• REQUIRED WORK:
**a)** Transcribe the passage of the post on 2PL IRT efficiency from "Just as an example" up to and including "list(adapt_delta = 0.99))".
**b)** State whether each of the following statements agrees with the post on 2PL IRT efficiency, answering yes or no and quoting the deciding words of the post: (i) the test presents the 10 words in the same order on every trial; (ii) the ID variable is a factor with levels 1-1478; (iii) the 2PL version of the model takes about 2.5 hours to run.

• TEXT PROVIDED:
⁂
2PL IRT Efficiency Questions

I am testing a series of item response models related to a verbal learning test. The test itself is comprised of 10 words that are read by the participant in 3 different trials. After each trial, they are asked to recall from memory as many words as they can. This particular test presents the 10 words in different orders for each of the trials as well. I can’t share the data, but I’ve defined my variables below.

Variables:

  • Resp - response variable, scored 0 (did not recall) or 1 (recalled) for each word in each trial
  • Item - identification variable, factor (levels 1-10) identifying each word
  • ID - identification variable, factor (levels 1-1478) identifying each participant
  • ItemPos - factor (levels 1-10) to identify what position (order) the item was presented in for that trial
  • TrialID - factor (levels 1-3) to identify which trial the response belongs to
  • LocDep - identification variable defining dependency between items (i.e., correct recall of a word on a later trial is coded to be dependent on recall for the same word on a previous trial) – coding and inclusion in syntax comes from the De Boeck paper on using lme4 for IRT
  • ItemPosDif - a DIF variable coded to examine whether position effects differ between trials – coding and inclusion in synatx comes from the De Boeck paper and here

Just as an example of the syntax, the following is my call for the “base” model being examined:

Priors_Rasch <- 
  prior("normal(0, 3)", class = "sd", group = "ID") +
  prior("normal(0, 3)", class = "sd", group = "Item")

Rasch_1D <- brm(Resp ~ 1 + LocDep + (1 | Item) + (1 + LocDep | ID),
                data = df_long, 
                family = bernoulli(link = "logit"),
                prior = Priors_Rasch,
                iter = 3000, warmup = 1000,
                control = list(adapt_delta = 0.99))

So far, I’ve been using the priors and general model syntax provided by Paul Burkner’s wonderfully helpful publication. My goal is to systematically examine several different models (e.g., Rasch v. 2PL, unidimensional v. multidimensional, no DIF v. DIF, etc). I expect Stan to take a while fitting the models since they are (a) complicated and (b) fairly large (n = 44,340 in long format). The Rasch model shown above takes about 2.5 hours without issues. Running the same model but the 2PL version takes ~26 hours.
⁂
• DATA RECORDS:
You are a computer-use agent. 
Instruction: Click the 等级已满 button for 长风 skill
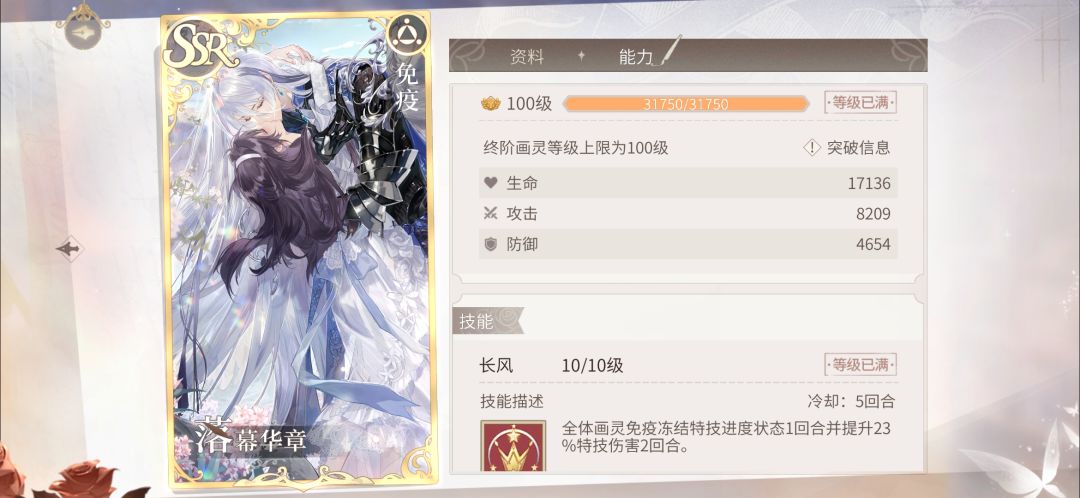pyautogui.click(x=861, y=365)
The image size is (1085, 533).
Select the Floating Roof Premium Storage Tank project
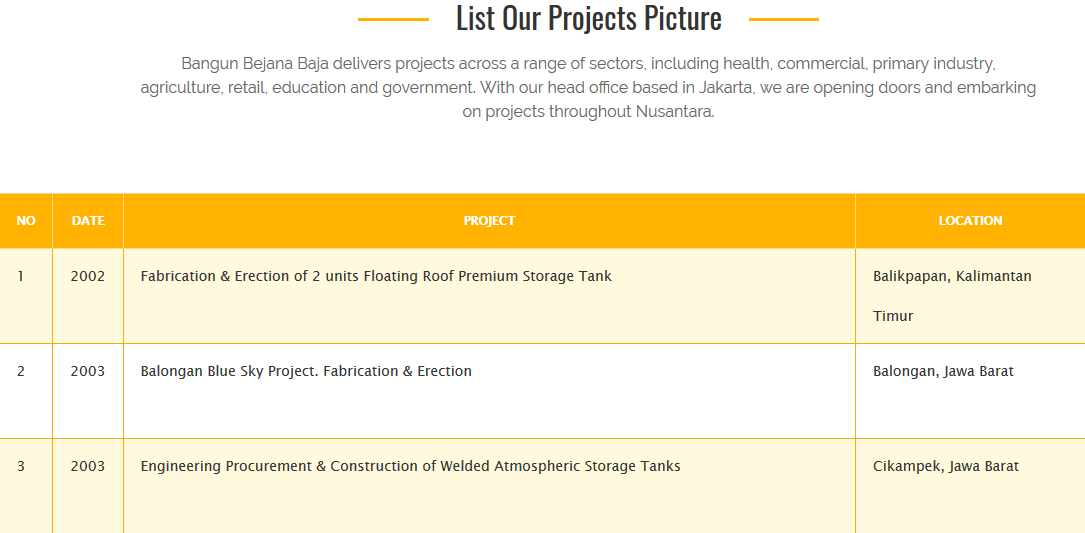[376, 276]
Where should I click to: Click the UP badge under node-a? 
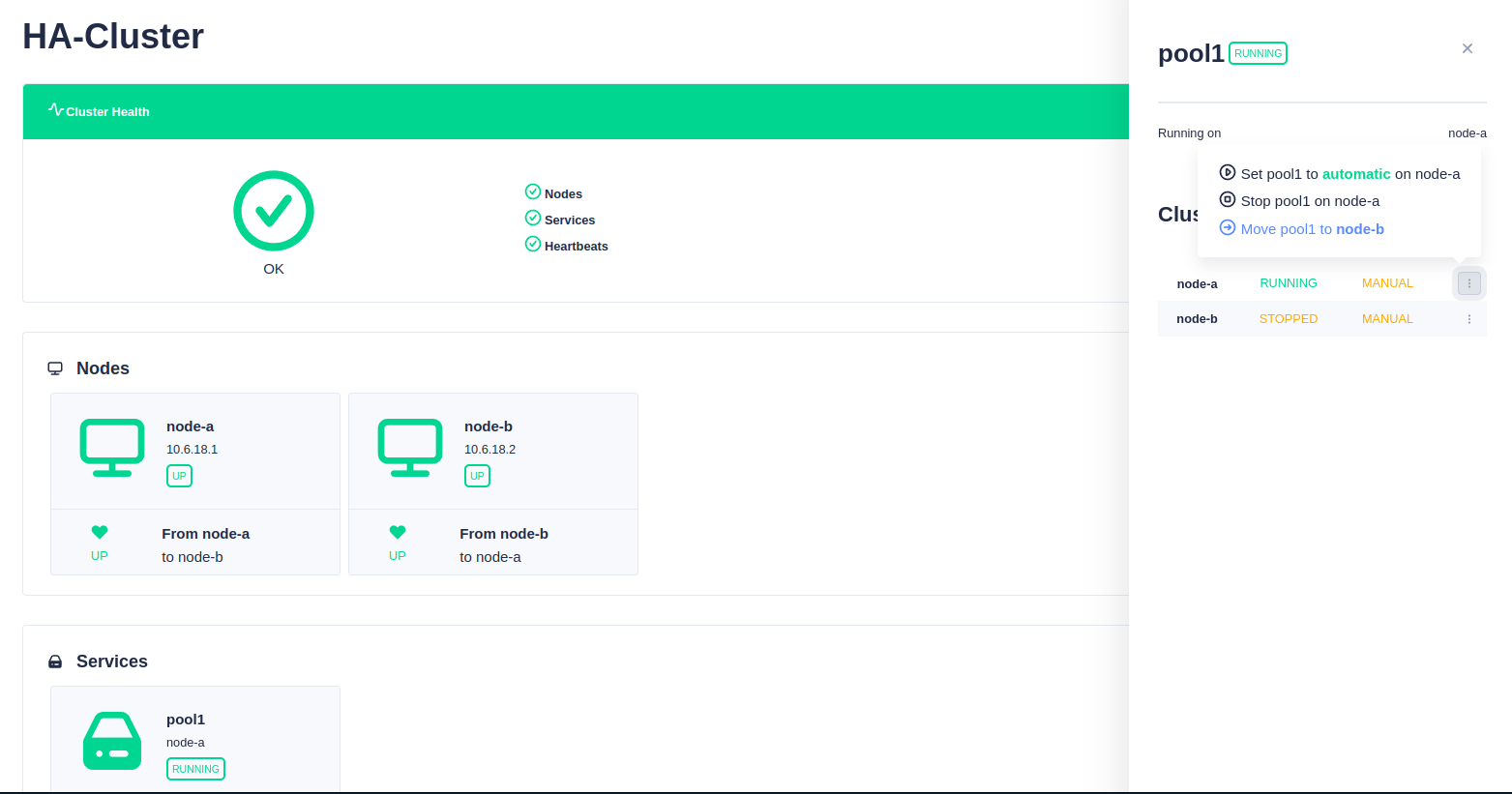[x=179, y=476]
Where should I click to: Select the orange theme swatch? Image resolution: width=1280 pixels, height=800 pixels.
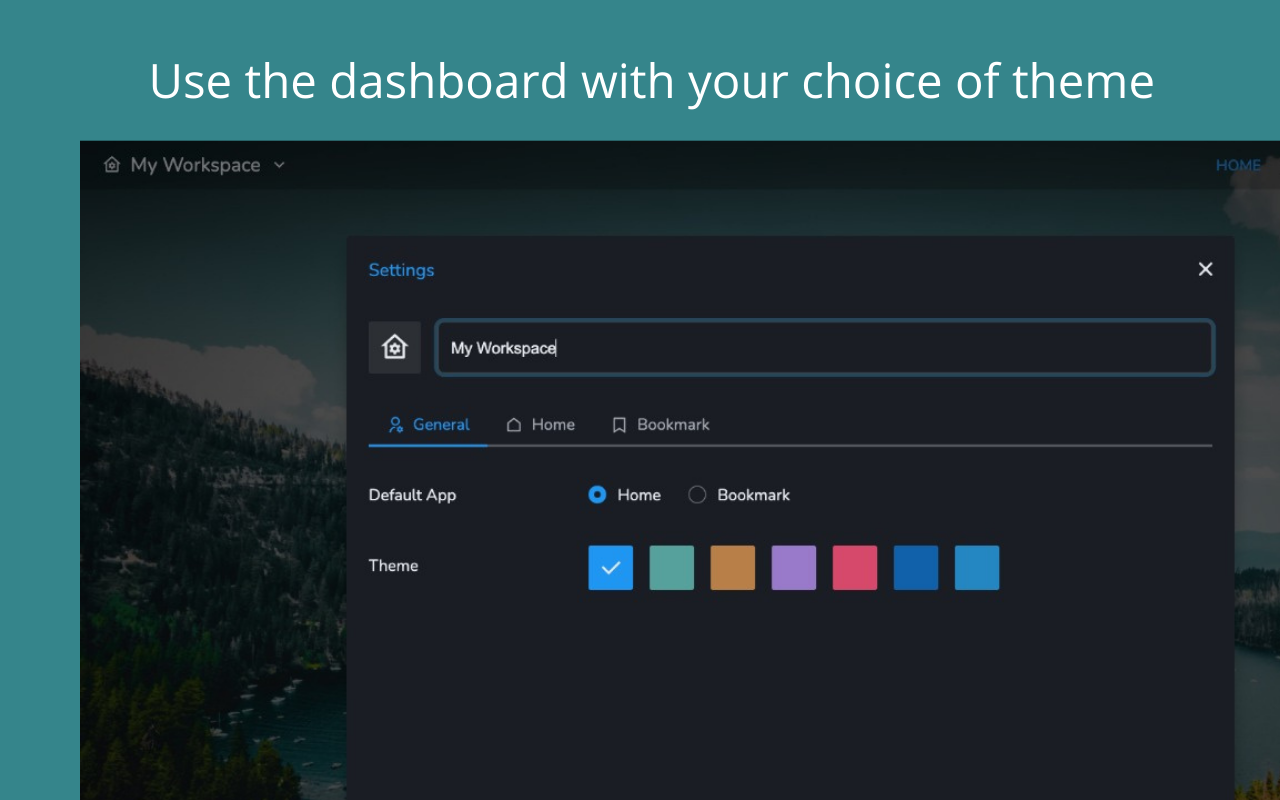pyautogui.click(x=732, y=567)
⁂
• WRITTEN RESPONSES:
**a)**
Just as an example of the syntax, the following is my call for the “base” model being examined:

Priors_Rasch <- 
  prior("normal(0, 3)", class = "sd", group = "ID") +
  prior("normal(0, 3)", class = "sd", group = "Item")

Rasch_1D <- brm(Resp ~ 1 + LocDep + (1 | Item) + (1 + LocDep | ID),
                data = df_long, 
                family = bernoulli(link = "logit"),
                prior = Priors_Rasch,
                iter = 3000, warmup = 1000,
                control = list(adapt_delta = 0.99))

**b)**
(i) No: "This particular test presents the 10 words in different orders for each of the trials as well."
(ii) Yes: "ID - identification variable, factor (levels 1-1478) identifying each participant"
(iii) No: "Running the same model but the 2PL version takes ~26 hours."